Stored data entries
######

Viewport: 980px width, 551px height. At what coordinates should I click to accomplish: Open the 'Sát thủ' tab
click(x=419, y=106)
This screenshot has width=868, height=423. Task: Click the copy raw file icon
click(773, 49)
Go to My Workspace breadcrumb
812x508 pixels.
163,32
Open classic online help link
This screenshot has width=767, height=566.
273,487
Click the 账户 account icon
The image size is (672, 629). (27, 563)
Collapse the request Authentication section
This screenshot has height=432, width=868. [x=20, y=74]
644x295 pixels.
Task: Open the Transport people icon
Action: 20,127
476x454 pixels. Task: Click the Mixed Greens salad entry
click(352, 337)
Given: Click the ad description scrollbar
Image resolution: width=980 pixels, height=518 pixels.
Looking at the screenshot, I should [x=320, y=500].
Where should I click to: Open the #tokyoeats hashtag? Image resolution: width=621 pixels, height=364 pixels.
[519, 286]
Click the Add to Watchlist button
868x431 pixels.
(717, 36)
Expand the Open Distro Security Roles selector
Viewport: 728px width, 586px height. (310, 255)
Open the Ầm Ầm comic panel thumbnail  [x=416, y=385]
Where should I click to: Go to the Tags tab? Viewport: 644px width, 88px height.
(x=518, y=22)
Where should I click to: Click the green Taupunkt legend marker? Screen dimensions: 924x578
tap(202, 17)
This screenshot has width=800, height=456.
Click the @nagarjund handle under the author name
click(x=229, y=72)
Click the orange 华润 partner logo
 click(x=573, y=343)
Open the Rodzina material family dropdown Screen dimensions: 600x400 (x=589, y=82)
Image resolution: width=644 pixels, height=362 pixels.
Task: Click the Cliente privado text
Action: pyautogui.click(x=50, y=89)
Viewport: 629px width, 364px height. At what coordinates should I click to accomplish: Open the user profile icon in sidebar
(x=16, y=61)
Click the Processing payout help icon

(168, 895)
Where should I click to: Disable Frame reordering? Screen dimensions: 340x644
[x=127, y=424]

######

*TASK TO CARRY OUT*
Retype exactly the lines from the one containing "Open the Ầm" through the last line of the records above, including both.

*ANSWER TO THIS EXERCISE*
Open the Ầm Ầm comic panel thumbnail  [x=416, y=385]
Where should I click to: Go to the Tags tab? Viewport: 644px width, 88px height.
(x=518, y=22)
Where should I click to: Click the green Taupunkt legend marker? Screen dimensions: 924x578
tap(202, 17)
This screenshot has width=800, height=456.
Click the @nagarjund handle under the author name
click(x=229, y=72)
Click the orange 华润 partner logo
 click(x=573, y=343)
Open the Rodzina material family dropdown Screen dimensions: 600x400 (x=589, y=82)
Image resolution: width=644 pixels, height=362 pixels.
Task: Click the Cliente privado text
Action: pyautogui.click(x=50, y=89)
Viewport: 629px width, 364px height. At what coordinates should I click to accomplish: Open the user profile icon in sidebar
(x=16, y=61)
Click the Processing payout help icon

(168, 895)
Where should I click to: Disable Frame reordering? Screen dimensions: 340x644
[x=127, y=424]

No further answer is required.